For example, the judgment thresholds described above (distracted operation judgment threshold, judgment thresholds TH1 and TH2, opposite direction threshold, forward direction threshold) may be variably set in accordance with the situation of the road (for example, a curve road, a straight road, or the like) where the host vehicle M is traveling or may be variably set in accordance with the vehicle type of the host vehicle M (steering characteristics for each vehicle type) or the like. The steering override controller 144C may make override judgment on the basis of the amount of change in steering torque (which will be described below) instead of the steering torque.

Timing of Override Judgment in Warning Control and Avoidance Control

As described above, vehicle control in the vehicle controller 140 includes warning control (slow deceleration, centering steering control) and avoidance control (automatic steering avoidance control and the driver steering support control). However, the timing of judging override (timing of executing override) in each control may be varied on the basis of a driver's operation or the like.

FIG. 11 is an explanatory view of timings of judging override during vehicle control. The example in FIG. 11 shows judgment timings in warning control related to steering control (centering steering control) and judgment timings in avoidance control (automatic steering avoidance control, driver steering support control). The example in FIG. 11 also shows timings for detecting a driver steering trigger that is an operation condition for the driver steering support control. In the warning control and the avoidance control, when a condition determined in advance for each of the details of control (shown in FIG. 11) is satisfied among the steering torque, the steering angular velocity, and the amount of change in steering torque (an example of the amount of change in steering), the steering override controller 144C executes override judgment corresponding to the satisfied condition. The amount of change in steering torque is a value derived on the basis of the steering torque and the steering angular velocity. For example, when the steering angular velocity is 10 [deg/s] and the steering torque is 1.0 [Nm], an amount of change in torque corresponding to the foregoing numerical value is derived.

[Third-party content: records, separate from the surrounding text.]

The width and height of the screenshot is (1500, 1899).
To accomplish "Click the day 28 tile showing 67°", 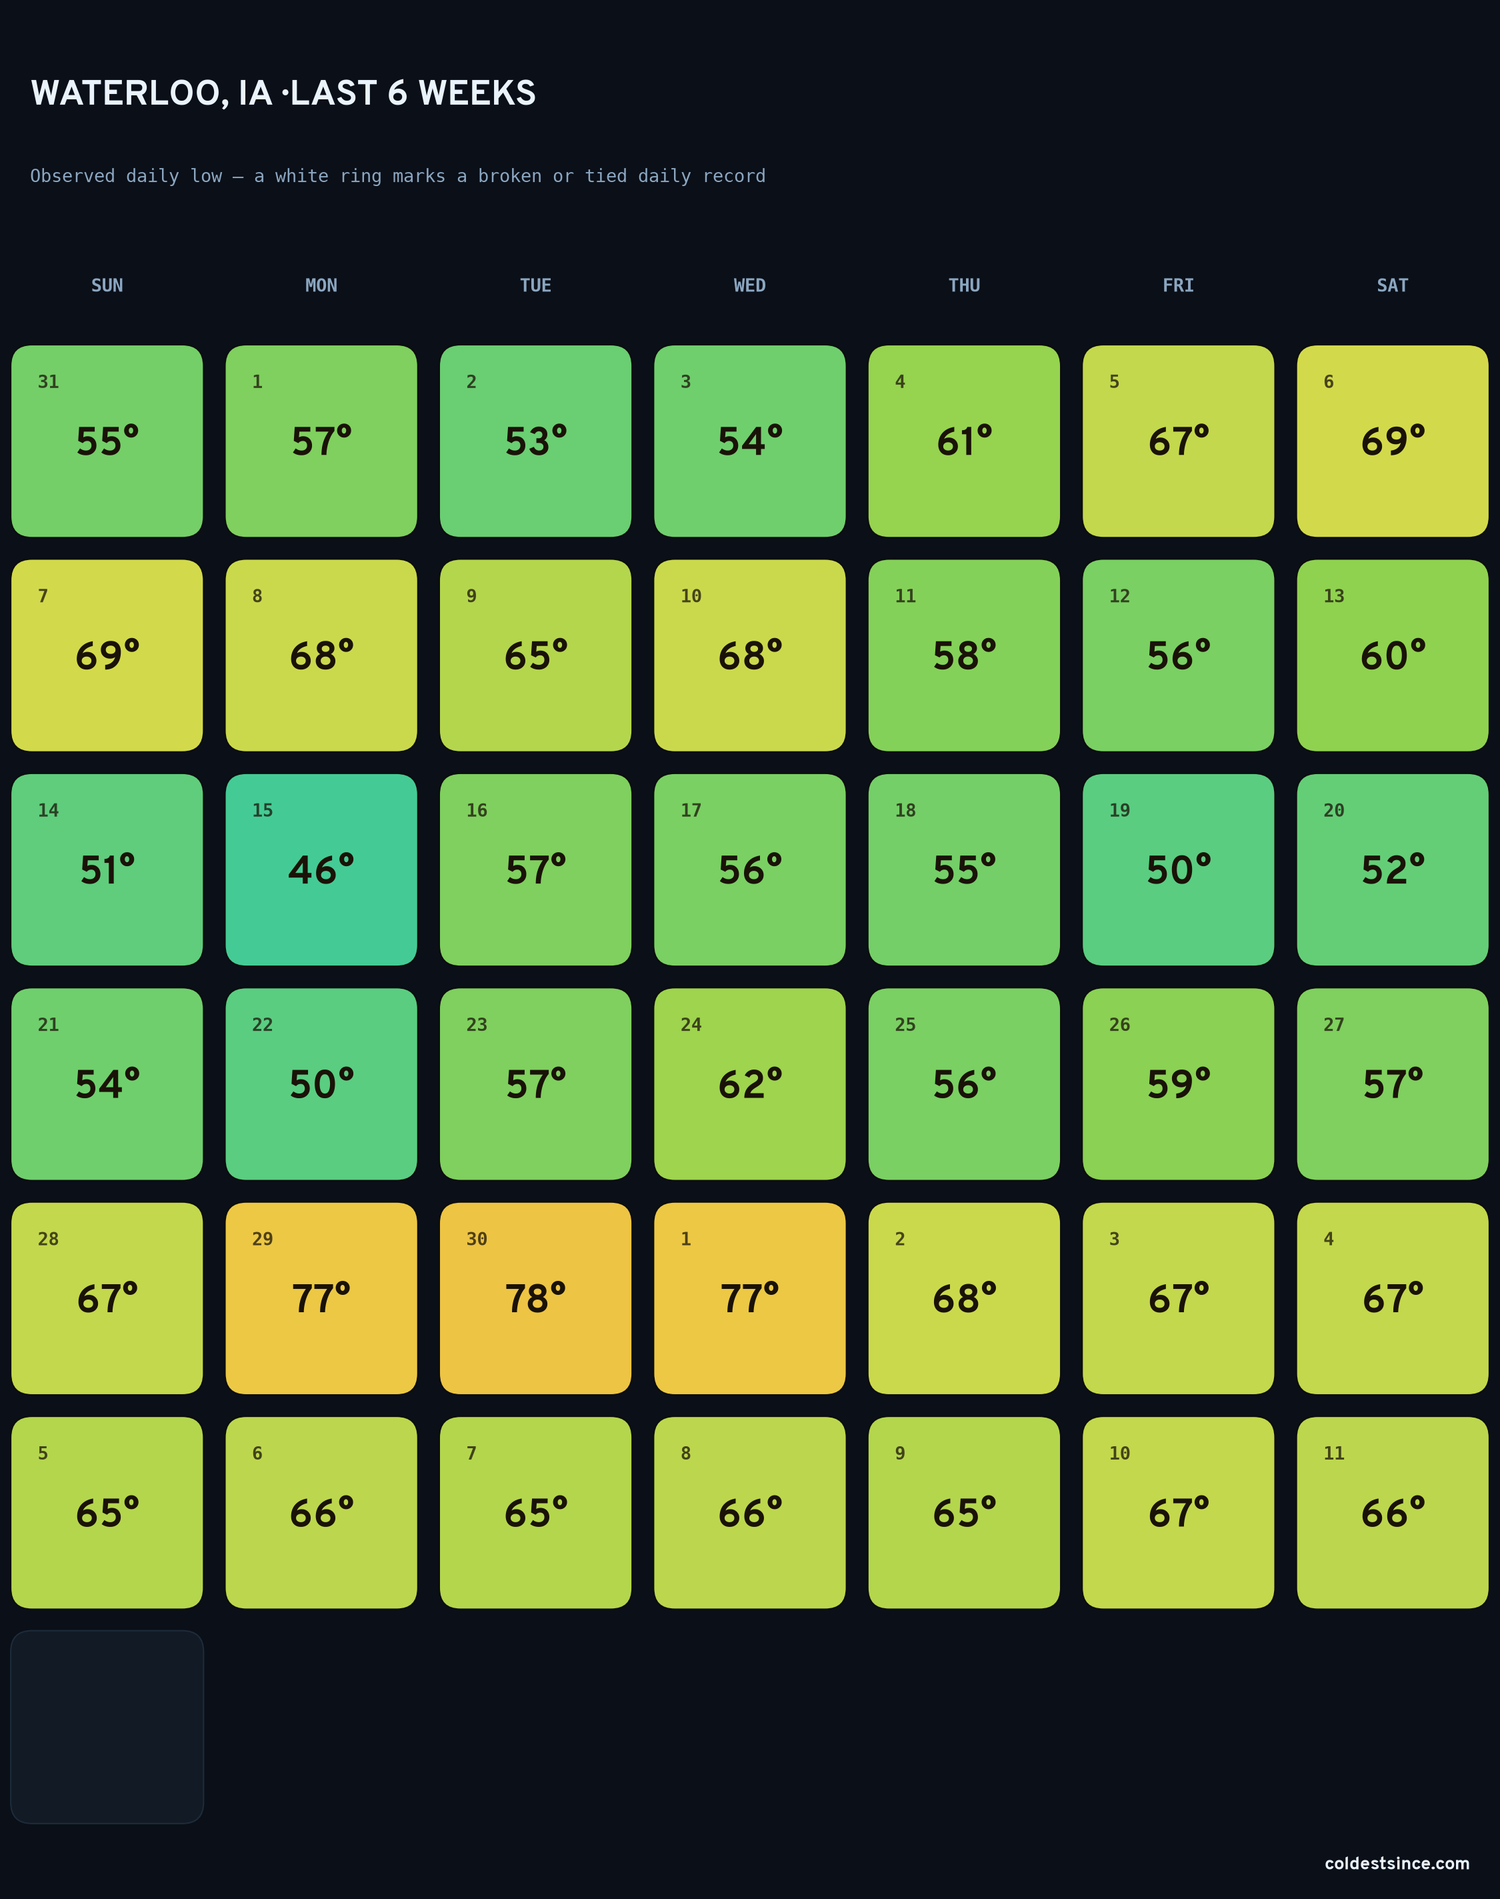I will coord(107,1298).
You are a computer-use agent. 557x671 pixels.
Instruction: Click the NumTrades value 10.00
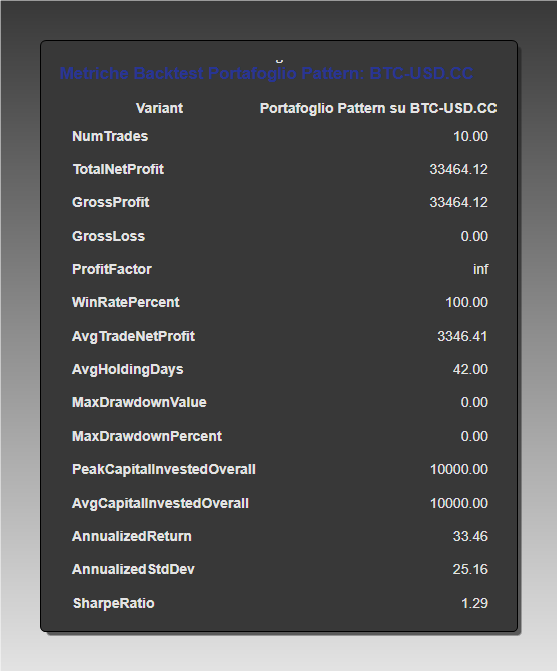(470, 137)
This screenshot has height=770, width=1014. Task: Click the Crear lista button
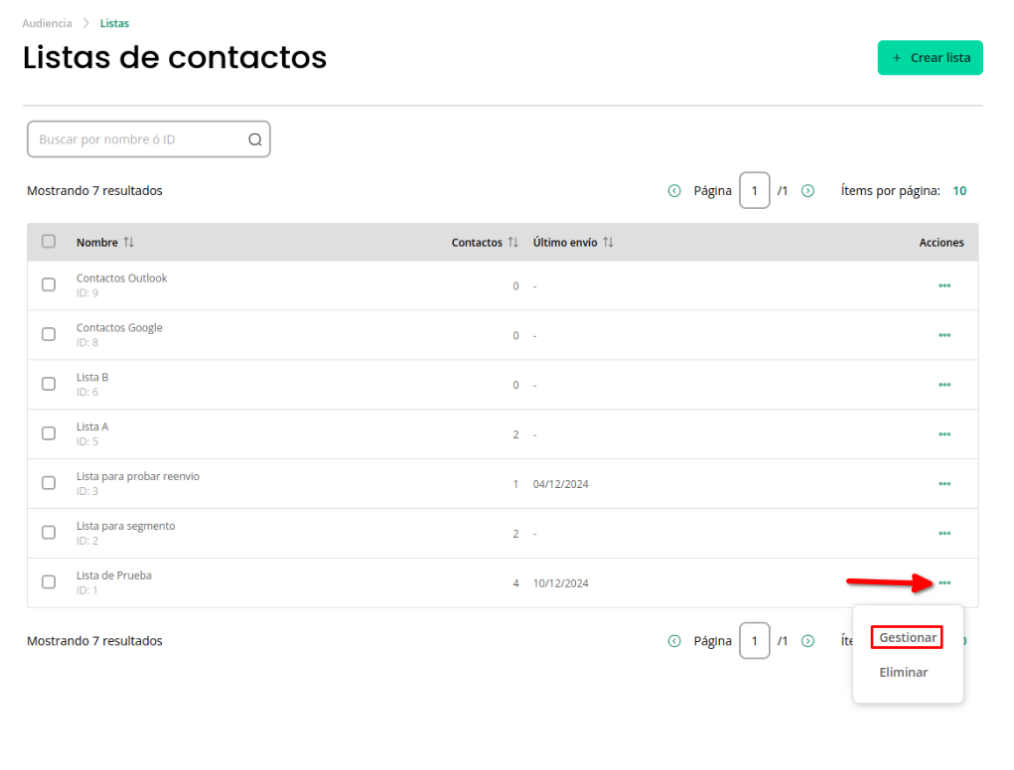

For example, as shown in FIG. 11, while having the amount of change in steering torque being equal to or larger than the threshold as a judgment condition, the steering override controller 144C performs the override control in the warning control at a timing when a rise in amount of change in steering torque is further detected and performs the override control of the avoidance control at a timing when a fall is detected. For example, a rise in amount of change in steering torque is a state in which the amount of change in steering torque is changing away from a reference value (reference position). For example, a fall in amount of change in steering torque is a state in which the amount of change in steering torque is changing in a manner of approximating (returning) to the reference value. For example, the reference value is a position where the steering angle (or the amount of change in steering torque) is zero or the position of the steering wheel 82 when no steering operation is being performed.

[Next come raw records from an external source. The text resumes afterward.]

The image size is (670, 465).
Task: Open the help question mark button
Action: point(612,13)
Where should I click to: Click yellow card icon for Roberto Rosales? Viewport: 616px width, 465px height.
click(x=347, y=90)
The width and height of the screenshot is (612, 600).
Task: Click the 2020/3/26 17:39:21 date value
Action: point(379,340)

FIG. 12 is an explanatory view of rise and fall in amount of change in steering torque. In the example in FIG. 12, the horizontal axis indicates the time, and the vertical axis indicates the amount of change in steering torque at a predetermined time. When the amount of change in steering torque is 0 (zero), it is a state in which no driver's steering operation is being performed, and it indicates the reference value. For example, the steering override controller 144C detects a rise when the amount of change in steering torque becomes equal to or larger than the threshold in a direction away from the reference value and executes the override control of the warning control (centering steering control) being executed at this timing. A fall is detected when there is a change equal to or larger than the threshold in a returning direction to the reference value (direction in which it approximates to the reference amount of change) from a state of rise (state equal to or larger than the threshold) and executes the override control of the avoidance control (automatic steering avoidance control, driver steering support control) being executed at this timing. A fall may be judged based on whether or not the amount of change (amount of return to the reference value) from the largest value of the steering torque in a state of rise is equal to or larger than the threshold, or a fall may be detected when it returns to a value smaller than the threshold after the amount of change in steering torque has become equal to or larger than the threshold and a rise has been detected. A fall is not limited to the case in which there is a return of steering to the reference value. For example, since the amount of change in steering torque is derived on the basis of the steering torque and the steering angular velocity, the steering angular velocity decreases even in a state of being at a stop in a steered state so that there may be a fall.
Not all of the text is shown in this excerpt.